D'ailleurs, si l'arrêt Nöthiger distingue entre les manifestations sur
terrain privé (soit pratiquement à l'intérieur de bâtiments) et celles qui
se déroulent sur le domaine public, c'est aussi parce que ces dernières
manifestations sont plus difficiles à tenir en main, qu'elles peuvent
dégénérer en actes de violence et qu'il faut compter avec le risque de
contre-manifestations. C'est bien le cas pour des manifestations qui
se dérouleraient sur la plaine de Plainpalais: il y a donc lieu de les
assimiler à des manifestations sur le domaine public. Or, comme on l'a
dit plus haut, les recourants ne contestent pas que ces manifestations
puissent être soumises à l'exigence de l'autorisation préalable.

Erwägung 4

    4.- Les recourants s'en prennent surtout au refus de l'autorisation
prévue par l'art. 10 RPJ, refus qu'ils qualifient d'incompatible avec
le droit constitutionnel invoqué. Mais ils n'ont pas recouru contre le
refus lui-même, dans le délai de trente jours dès sa notification. Ils
allèguent l'inconstitutionnalité du refus à l'occasion du recours contre
la décision qui leur inflige une amende en application de l'art. 15 du
règlement. Il faut examiner s'ils peuvent encore le faire valablement.

• **CONSIGNE 1**:
D'après l'extrait cité, dans quel délai les recourants auraient-ils dû recourir contre le refus de l'autorisation ?
• **CONSIGNE 2**:
Énumérez les raisons que donne l'extrait cité pour distinguer les manifestations sur le domaine public de celles qui ont lieu sur terrain privé.
• **CONSIGNE 3**:
Poursuivez l'extrait cité, consacré à la contestation du refus d'autorisation par les recourants, après sa dernière phrase.
Les données qui suivent n'ont aucun rapport avec l'extrait cité.

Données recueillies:
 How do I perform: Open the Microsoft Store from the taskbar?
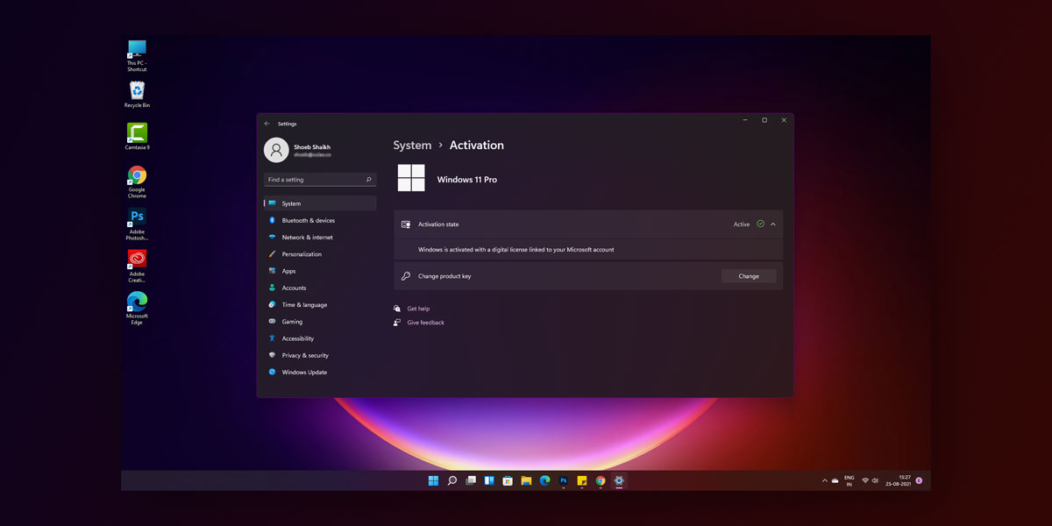tap(508, 480)
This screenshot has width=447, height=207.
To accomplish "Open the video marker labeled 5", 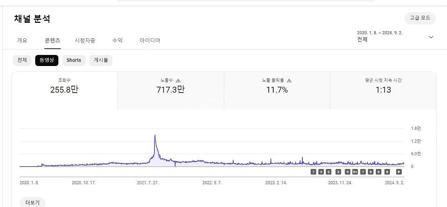I will pyautogui.click(x=329, y=172).

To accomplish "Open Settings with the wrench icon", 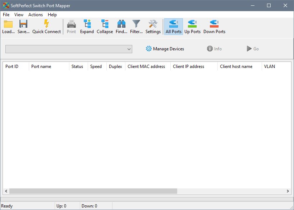I will pyautogui.click(x=153, y=26).
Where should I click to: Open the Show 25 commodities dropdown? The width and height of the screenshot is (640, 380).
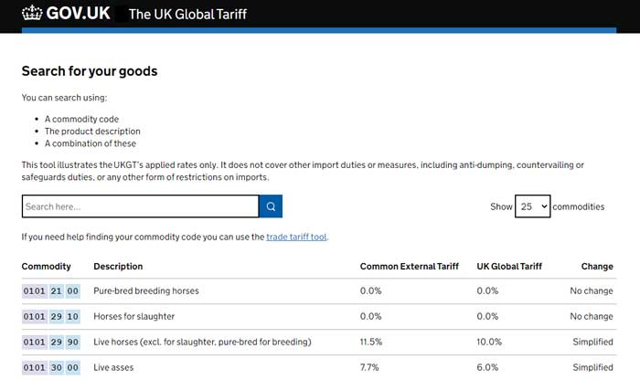(x=532, y=206)
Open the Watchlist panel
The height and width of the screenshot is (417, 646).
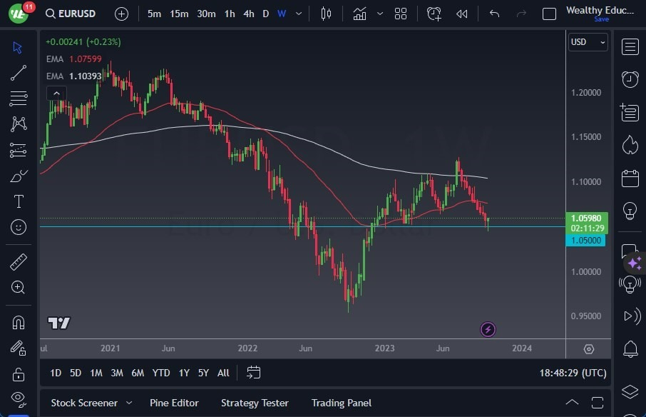pos(630,46)
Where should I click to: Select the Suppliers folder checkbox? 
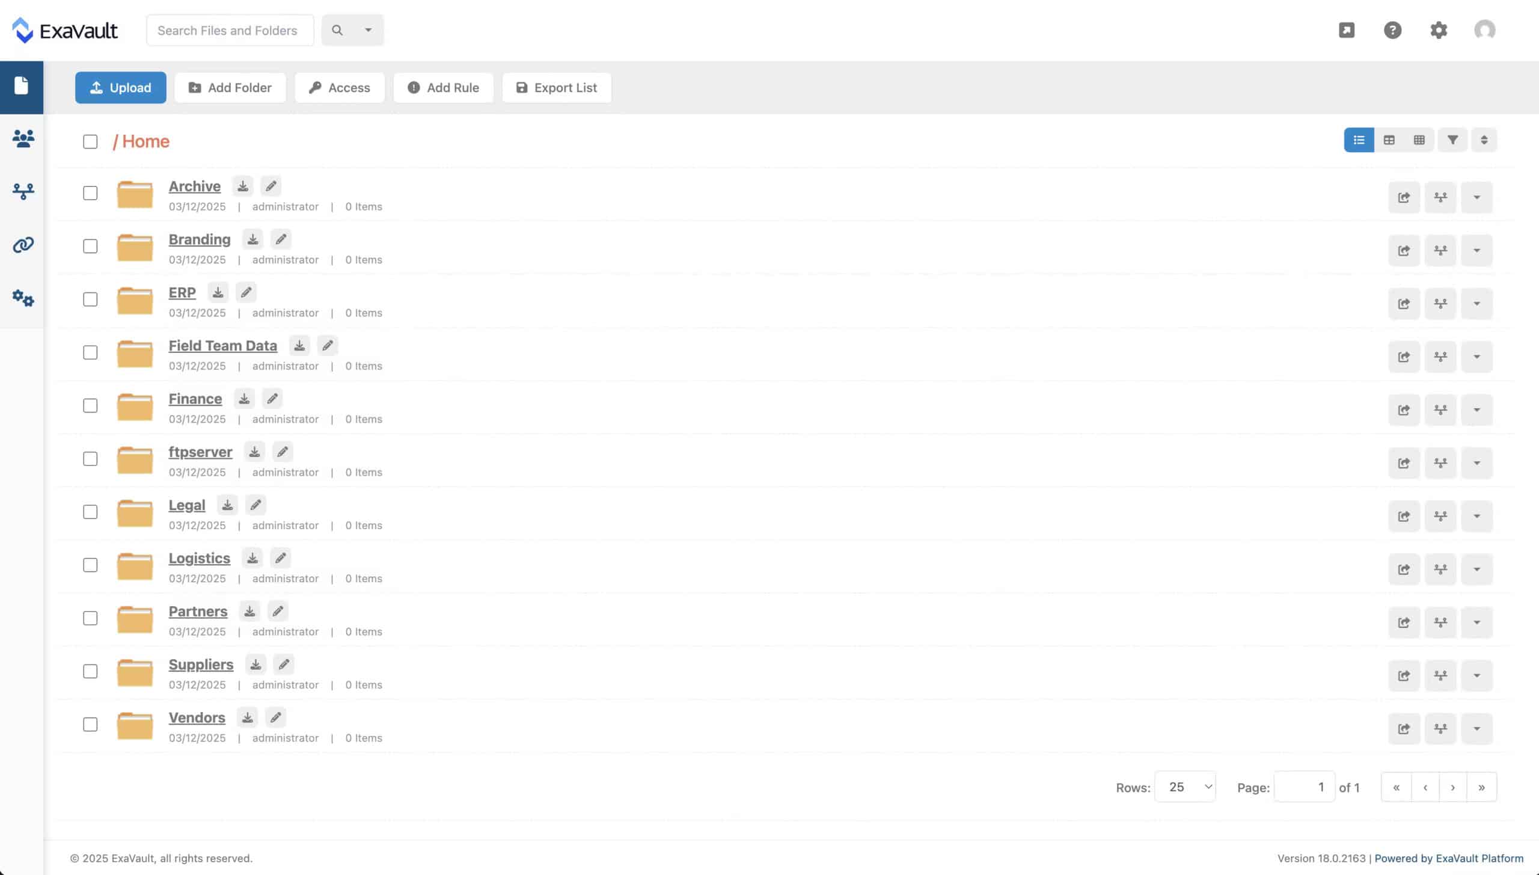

• **RÉPONSE ATTENDUE 1**:
Dans le délai de trente jours dès sa notification.

• **RÉPONSE ATTENDUE 2**:
- Elles sont plus difficiles à tenir en main.
- Elles peuvent dégénérer en actes de violence.
- Il faut compter avec le risque de contre-manifestations.

• **RÉPONSE ATTENDUE 3**:
    a) Lorsqu'un justiciable entend alléguer l'inconstitutionnalité d'une
disposition de portée générale - légale ou réglementaire, cantonale ou
communale - il peut former un recours de droit public soit contre la
disposition elle-même, dans le délai de trente jours dès sa promulgation,
soit contre une décision appliquant cette disposition à un cas particulier,
dans le délai de trente jours dès la notification de ladite décision. Dans
le premier cas, il peut demander l'annulation de la disposition générale
elle-même et il a qualité pour le faire, à condition d'être touché
dans un intérêt personnel et juridique; il n'est pas nécessaire que la
disposition dont il se plaint lui soit actuellement applicable, il suffit
qu'elle puisse l'être un jour. Dans le second cas, il ne peut plus demander
l'annulation de la disposition générale elle-même, mais seulement celle de
la décision qui l'applique à un cas particulier; la qualité pour recourir
lui est alors reconnue s'il allègue que la décision attaquée le lèse
directement dans un intérêt juridique - en principe actuel - qui lui est
propre et correspond au droit constitutionnel dont il invoque la violation.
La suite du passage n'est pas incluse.